» TASK DIRECTIONS
Report all lines from the entries below in which "chip" appears.

[Collected data entries]
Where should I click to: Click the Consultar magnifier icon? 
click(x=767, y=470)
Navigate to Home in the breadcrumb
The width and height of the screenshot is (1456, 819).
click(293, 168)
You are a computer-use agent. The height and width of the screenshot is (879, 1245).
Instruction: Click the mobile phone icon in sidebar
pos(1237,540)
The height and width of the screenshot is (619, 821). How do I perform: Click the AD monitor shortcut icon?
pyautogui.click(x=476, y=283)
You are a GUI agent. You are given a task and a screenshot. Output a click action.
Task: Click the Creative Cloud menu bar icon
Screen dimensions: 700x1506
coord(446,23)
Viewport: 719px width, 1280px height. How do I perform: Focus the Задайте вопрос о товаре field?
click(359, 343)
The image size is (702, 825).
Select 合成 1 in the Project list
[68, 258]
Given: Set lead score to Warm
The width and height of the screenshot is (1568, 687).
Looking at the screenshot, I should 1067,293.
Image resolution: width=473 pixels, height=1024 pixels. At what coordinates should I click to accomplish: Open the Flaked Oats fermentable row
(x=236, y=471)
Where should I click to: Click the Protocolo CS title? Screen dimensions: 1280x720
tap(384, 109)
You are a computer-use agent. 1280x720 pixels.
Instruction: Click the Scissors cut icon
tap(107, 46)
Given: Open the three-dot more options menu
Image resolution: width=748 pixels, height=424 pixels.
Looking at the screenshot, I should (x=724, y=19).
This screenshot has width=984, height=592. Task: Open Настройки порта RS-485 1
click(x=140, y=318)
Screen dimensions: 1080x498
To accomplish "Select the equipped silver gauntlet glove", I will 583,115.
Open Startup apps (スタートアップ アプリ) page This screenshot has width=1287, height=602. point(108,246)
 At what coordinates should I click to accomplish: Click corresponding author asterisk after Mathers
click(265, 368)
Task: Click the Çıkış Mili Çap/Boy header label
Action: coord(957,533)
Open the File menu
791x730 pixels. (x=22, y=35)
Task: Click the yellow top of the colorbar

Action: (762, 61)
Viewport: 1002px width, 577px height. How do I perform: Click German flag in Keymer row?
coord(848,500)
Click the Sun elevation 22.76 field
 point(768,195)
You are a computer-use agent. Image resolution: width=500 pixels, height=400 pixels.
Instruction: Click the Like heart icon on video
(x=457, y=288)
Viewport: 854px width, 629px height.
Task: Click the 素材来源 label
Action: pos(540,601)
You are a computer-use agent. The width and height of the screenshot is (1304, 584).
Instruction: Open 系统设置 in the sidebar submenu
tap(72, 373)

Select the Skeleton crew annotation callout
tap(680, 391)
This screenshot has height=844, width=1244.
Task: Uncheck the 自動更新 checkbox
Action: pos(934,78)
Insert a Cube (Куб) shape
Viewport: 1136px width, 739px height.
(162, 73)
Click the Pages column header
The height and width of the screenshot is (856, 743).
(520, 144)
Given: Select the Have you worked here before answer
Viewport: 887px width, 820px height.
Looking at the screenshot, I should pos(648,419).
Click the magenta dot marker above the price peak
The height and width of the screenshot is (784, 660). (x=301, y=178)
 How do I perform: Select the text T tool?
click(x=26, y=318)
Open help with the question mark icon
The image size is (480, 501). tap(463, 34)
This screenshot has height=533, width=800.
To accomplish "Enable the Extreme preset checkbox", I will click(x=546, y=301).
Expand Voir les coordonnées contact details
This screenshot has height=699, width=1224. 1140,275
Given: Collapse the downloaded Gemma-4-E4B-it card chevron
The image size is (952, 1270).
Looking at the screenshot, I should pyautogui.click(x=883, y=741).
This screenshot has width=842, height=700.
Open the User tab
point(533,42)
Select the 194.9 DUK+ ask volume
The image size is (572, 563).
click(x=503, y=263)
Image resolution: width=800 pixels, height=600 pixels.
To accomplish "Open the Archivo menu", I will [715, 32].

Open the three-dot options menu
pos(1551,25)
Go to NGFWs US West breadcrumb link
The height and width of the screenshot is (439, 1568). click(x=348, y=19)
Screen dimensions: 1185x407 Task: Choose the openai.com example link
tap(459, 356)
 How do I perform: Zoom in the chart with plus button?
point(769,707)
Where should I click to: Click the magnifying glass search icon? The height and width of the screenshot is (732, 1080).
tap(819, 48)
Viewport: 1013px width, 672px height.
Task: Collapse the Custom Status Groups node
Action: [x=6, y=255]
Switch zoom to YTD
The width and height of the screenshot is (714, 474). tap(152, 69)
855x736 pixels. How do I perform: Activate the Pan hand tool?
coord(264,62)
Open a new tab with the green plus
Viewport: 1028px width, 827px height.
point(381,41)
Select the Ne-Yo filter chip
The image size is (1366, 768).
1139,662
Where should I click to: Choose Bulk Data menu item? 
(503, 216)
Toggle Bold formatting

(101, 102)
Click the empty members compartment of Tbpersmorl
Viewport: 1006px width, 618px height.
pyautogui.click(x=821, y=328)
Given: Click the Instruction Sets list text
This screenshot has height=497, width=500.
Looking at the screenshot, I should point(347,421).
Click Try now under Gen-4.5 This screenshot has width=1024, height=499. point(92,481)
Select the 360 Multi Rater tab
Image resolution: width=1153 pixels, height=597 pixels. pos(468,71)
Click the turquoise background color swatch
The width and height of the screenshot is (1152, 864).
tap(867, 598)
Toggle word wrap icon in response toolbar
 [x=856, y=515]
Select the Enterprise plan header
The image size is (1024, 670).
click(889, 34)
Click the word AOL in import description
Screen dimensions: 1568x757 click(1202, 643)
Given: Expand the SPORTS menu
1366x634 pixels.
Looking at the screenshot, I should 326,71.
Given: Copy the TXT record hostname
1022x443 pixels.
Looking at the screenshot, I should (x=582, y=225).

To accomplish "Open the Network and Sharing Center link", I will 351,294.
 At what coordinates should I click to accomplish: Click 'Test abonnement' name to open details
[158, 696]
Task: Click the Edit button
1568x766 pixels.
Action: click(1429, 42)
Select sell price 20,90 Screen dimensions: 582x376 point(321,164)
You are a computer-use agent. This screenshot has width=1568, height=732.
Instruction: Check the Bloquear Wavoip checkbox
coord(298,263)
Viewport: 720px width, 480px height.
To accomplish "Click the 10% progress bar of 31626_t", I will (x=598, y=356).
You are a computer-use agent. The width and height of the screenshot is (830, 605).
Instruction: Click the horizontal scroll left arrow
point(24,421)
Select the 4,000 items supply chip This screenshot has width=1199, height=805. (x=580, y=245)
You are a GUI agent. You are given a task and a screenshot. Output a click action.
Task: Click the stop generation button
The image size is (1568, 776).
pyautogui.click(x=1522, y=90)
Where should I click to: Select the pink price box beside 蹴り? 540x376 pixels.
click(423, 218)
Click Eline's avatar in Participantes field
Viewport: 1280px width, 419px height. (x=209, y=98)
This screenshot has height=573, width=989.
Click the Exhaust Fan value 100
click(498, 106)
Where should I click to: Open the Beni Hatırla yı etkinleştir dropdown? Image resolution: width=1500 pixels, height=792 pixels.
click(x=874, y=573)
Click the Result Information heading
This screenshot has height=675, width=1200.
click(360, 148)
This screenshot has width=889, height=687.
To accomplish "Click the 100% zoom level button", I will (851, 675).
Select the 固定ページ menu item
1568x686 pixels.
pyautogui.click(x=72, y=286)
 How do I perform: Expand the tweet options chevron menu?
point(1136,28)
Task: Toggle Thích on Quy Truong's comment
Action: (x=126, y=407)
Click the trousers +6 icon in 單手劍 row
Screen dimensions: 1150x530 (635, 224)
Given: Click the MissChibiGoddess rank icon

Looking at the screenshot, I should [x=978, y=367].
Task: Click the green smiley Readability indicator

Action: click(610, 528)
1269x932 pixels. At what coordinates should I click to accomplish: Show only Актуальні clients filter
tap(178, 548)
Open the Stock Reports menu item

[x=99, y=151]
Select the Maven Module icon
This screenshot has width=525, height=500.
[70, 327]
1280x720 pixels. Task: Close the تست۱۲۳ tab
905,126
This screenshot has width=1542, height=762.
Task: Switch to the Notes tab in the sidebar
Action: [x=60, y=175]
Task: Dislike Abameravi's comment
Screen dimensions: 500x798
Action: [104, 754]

» RESPONSE
Select the Ne-Yo filter chip
Select the 4,000 items supply chip This screenshot has width=1199, height=805. (x=580, y=245)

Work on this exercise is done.